Естественно, мы идём мимо дома Кудрявцева. Точнее, уже не его, но какая разница? Козючиц (и откуда он только всё знает?) носит от двора к двору, что наконец-то объявилась единственная и внебрачная дочь господина Кудрявцева — очень умная и замечательная девушка, не замужем, без вредных привычек и вообще — ангел во плоти.
Когда мы проходим мимо, невольно бросаю взгляд. Она прощается с мужчинами, что приехали вместе с ней. Мужик в очках, кажется нотариус, я его немного знаю. Самохин — вспоминаю, немного напрягшись. Они с Кудрявцевым дружили, кажется. Душеприказчик умершего.
Второй кадр похож на чмыря. Разболтанный и суетливый. Одет чёрт знает как. Маргинал. Слишком забавная компания для ангела. Может, это её сожитель? Никогда этих баб не поймёшь, как они делают целевой отбор и по каким критериям. Я бы на такого не глянул, обошёл стороной. И детей бы от такого прятал. Но я, к счастью, не женщина.
Кажется, довольно смазлив, но издали не разглядеть. К тому же, явно пялиться на эту троицу я и не собираюсь. Зато Катя пританцовывает и не сводит глаз с девушки. Ей интересно. Новое лицо.

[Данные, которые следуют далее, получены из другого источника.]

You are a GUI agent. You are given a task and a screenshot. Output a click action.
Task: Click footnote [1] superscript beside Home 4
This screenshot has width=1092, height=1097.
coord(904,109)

Соседка. Ей бы хотелось познакомиться, но обойдётся. Не тот контингент, судя по всему.
Уже почти пройдя мимо, я вдруг понимаю, что хочу остановиться и обернуться. Посмотреть пристально на этих людей. Мне чудится, будто я их знаю. Всех. Чертовщина какая-то.
Зло встряхиваю головой, отгоняя внезапный морок. И всё же оборачиваюсь, чтобы посмотреть, идёт ли за нами сын. Илья плетётся, всё так же уставившись в телефон. Невольно бросаю ещё один взгляд на троицу. Мужчины садятся в машину. Странно. Очень странно. Но снова ловлю себя на мысли, что подозрительный тип кажется мне знакомым.
Быть такого не может. Я никогда не общаюсь с подобными индивидуумами. Снова встряхиваю головой.
— Илья, — прошу негромко, — ты бы не мог идти рядом, чтобы я тебя видел?
Сын снова закатывает глаза и показательно вздыхает, но выполняет мою просьбу.
— Пап, ты параноик, — бурчит он. — Ну кому я здесь нужен? Здесь все свои, знают всех как облупленных, а если появляются чужие, вся округа сразу в курсе. Никто меня не украдёт, не бойся.
Он прав. Но своих детей я бы предпочёл всё же видеть и контролировать. Знать каждый их шаг, чтобы не переживать. Илья может думать, что хочет, но у меня нет ничего и никого дороже их. Я люблю и Катю, и сына одинаково. Они — всё для меня. И я бы не хотел видеть лицо того человека, кто рискнул бы сказать, что это не так.
Когда раздражитель остался позади, мир немного приобрёл чёткости и размеренности. Я успокоился, расслабился. Следил, как бегала за бабочками Катька и приставала с воплями к Илье. Тот огрызался, но всё же смотрел на то, чем восхищалась маленькая сестрёнка. И я подумал: может, однажды всё наладится? Они подрастут и смогут найти общий язык? Может, Катина любовь растопит сердце Ильи? И однажды у нас будет всё хорошо. Я бы этого очень хотел.
Хорошее настроение и мирный настрой овладели мною на целый день. Это как в чистых водах искупаться. Приятно и прохладно, свежо и бодрит. Я пребывал в таком состоянии долго. До тех пор, пока ко мне в кабинет не заявилась Катина няня.